With any price-based factor, trading can be pretty unreliable. In general I think that these days if you're going for alpha, you need to be a bit more sophisticated. I would try using other data sets such as sentiment or such to first filter the universe into sets where momentum will be more or less prevalent and then try momentum on those sets. This is just an idea but I think it gets at the notion of what type of multi-factor interaction models are at the forefront of modern quant research. https://www.quantopian.com/data

The current drought in momentum (as typically defined in academics) is interesting to me because it's a component of my current methodology, and one thing I've noticed is some of my biggest investment mistakes have been when I ignored negative momentum and added to a losing position. At least for the subset of companies that I've historically screened and purchased, considering negative momentum is something that would've saved me money. But I have value investing tendencies that I have to control for - that when something gets cheaper it's not always a better deal.

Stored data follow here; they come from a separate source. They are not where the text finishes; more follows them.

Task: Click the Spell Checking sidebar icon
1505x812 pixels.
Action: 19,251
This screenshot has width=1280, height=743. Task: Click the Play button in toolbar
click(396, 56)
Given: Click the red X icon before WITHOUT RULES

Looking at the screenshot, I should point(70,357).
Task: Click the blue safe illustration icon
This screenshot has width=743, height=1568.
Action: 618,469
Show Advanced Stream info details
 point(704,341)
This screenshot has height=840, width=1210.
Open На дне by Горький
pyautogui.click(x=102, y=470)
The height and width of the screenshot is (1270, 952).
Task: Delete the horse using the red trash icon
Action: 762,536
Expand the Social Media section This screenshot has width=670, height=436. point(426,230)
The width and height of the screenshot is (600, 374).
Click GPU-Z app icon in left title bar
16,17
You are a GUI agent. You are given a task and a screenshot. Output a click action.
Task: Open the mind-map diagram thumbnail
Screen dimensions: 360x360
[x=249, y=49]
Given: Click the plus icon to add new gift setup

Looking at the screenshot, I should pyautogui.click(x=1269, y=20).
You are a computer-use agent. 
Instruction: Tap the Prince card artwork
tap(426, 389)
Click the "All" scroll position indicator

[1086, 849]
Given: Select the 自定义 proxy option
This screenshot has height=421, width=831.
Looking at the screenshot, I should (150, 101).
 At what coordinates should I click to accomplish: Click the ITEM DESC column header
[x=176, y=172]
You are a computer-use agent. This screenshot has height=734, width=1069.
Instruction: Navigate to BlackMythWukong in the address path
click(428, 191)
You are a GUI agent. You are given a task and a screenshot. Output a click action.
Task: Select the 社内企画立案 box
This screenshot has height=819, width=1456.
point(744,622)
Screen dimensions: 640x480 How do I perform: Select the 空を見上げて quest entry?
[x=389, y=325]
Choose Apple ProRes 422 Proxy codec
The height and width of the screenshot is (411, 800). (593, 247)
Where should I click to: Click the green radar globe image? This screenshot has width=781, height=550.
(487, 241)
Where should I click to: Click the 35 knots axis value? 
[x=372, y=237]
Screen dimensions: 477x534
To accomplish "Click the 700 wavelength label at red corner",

Paul Tudor Jones' quote "Losers average losers" works for me (at least I think it helps). I've come to accept that for the universe of stocks I'm attracted to based on other fundamentals, if I try add to losing positions - more often than not it doesn't end well. I'm using e a combination of value, momentum, quality, and growth (real growth, not expensive) factors based on research I've been able to read - but I'm hoping to model some of these things in Quantopian to investigate better for myself.